Introduction: Hemolytic-uremic syndrome (HUS) is an endothelial disease often associated with renal damage with an evolution that can be deleterious. Chronic kidney disease is rare and represents 3% of cases. Few studies have been initiated in sub-Saharan Africa. In Dakar, in 2016, in a series that included 4 cases of typical post-infectious hemolytic-uremic syndrome over a period of 5 and a half years, there were 3 deaths and 1 case progressed to chronic renal failure in 6 months. Atypical hemolytic-uremic syndrome is a rare disease that is secondary to failure to control the activation of the serum complement alternative pathway. Atypical hemolytic-uremic syndrome is a rare disease that is associated primarily with mutations or autoantibodies leading to dysregulated complement activation. No studies had been carried out in Chad. The aim of this study is to describe the clinical, paraclinical and progressive characteristics of hemolytic-uremic syndrome in N’Djamena, Chad.

Methodology: This is a descriptive cross-sectional study carried out over a period of 4 years from January 1, 2018 to December 31, 2022 in the nephrology department of the Renaissance University Hospital Center in N’Djamena, Chad. Patients aged 18 years and above, hospitalized for hemolytic-uremic syndrome were included.

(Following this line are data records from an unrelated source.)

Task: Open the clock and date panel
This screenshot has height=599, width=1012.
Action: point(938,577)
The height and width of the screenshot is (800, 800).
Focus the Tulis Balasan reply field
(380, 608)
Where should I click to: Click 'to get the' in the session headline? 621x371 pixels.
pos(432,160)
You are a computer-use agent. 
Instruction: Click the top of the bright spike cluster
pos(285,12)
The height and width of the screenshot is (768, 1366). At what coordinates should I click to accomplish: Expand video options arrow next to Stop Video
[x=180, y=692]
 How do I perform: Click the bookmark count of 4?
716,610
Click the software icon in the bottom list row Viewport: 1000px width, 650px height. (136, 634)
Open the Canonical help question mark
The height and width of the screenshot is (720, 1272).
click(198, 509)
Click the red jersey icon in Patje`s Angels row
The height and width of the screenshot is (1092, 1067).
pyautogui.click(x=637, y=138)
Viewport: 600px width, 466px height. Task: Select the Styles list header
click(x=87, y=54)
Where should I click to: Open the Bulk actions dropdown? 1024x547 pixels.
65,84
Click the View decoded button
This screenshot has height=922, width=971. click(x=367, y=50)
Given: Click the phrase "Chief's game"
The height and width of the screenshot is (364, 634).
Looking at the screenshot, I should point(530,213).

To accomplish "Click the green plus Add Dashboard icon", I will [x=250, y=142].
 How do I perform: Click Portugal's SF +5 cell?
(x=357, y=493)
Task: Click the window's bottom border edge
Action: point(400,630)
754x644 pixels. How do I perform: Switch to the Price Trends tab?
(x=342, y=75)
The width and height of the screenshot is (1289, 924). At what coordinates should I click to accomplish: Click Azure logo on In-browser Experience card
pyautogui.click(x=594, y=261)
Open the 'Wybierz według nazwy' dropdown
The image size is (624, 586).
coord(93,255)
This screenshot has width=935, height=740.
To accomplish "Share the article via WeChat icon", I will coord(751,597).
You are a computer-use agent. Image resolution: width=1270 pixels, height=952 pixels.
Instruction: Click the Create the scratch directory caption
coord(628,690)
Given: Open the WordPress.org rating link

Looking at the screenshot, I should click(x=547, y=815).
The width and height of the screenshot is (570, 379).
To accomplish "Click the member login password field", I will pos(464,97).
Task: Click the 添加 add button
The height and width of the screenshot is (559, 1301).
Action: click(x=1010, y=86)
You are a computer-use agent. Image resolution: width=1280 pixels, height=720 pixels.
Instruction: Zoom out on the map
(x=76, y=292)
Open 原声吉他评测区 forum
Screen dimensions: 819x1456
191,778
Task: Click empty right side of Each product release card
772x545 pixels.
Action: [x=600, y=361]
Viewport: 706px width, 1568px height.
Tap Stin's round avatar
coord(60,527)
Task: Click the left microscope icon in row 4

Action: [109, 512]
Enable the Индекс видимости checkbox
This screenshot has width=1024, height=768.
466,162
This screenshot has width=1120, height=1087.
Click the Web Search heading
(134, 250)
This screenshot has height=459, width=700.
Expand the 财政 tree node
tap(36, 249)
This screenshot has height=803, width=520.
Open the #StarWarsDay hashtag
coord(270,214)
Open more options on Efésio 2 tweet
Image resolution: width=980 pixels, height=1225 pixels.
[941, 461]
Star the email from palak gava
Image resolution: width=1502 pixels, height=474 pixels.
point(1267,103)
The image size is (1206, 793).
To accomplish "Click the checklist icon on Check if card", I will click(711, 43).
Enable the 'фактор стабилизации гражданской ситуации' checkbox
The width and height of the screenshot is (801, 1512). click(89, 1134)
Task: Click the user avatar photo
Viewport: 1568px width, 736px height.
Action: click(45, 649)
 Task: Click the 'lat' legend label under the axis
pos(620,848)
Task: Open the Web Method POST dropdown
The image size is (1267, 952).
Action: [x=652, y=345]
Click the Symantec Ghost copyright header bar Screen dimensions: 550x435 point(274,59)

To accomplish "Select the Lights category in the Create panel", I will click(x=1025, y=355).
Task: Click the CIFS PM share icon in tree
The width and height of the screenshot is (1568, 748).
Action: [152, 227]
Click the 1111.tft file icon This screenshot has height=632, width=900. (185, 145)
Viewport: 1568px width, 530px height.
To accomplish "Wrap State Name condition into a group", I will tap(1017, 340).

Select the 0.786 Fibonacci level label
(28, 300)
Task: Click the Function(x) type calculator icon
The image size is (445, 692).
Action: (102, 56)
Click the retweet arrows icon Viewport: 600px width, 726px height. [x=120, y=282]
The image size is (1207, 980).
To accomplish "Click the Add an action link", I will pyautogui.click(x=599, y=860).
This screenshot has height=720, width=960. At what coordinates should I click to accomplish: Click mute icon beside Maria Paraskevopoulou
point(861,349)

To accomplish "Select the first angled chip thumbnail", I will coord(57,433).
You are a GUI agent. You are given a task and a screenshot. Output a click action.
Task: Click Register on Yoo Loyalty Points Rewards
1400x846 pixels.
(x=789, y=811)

Results: There were 13 patients that were included in the study. The median age was 45 ±18.8 years [6 to 60 years]. There were 11 male patients (84.6%), giving a sex ratio of 5.5. We noted in the series, the presence of 6 children with an average age of 6.4 years (4 to 15 years). The main reason for consultation was vomiting in 6 patients (46.2%) and abdominal pain in 3 patients. On examination, 5 patients (38.5%) had anuria and 2 patients (15.4%) had fever. All patients had elevated levels of C-reactive protein (>6 mg/l) with a median level of 83.1 mg/l [27-145 mg/l]. All patients presented with mechanical hemolytic anemia. The median serum creatinine was 977.3 μmol/l [423.6-1664.7 μmol/l]. There were 7 patients (53.8%) who had severe acute renal failure (KDIGO stage 3). The etiology found 6 cases of severe post-malaria hemolytic-uremic syndrome (HUS), 3 cases of typical HUS, 2 cases of atypical HUS, 1 case of HUS secondary to HIV infection and 1 case of post-pneumococcal HUS.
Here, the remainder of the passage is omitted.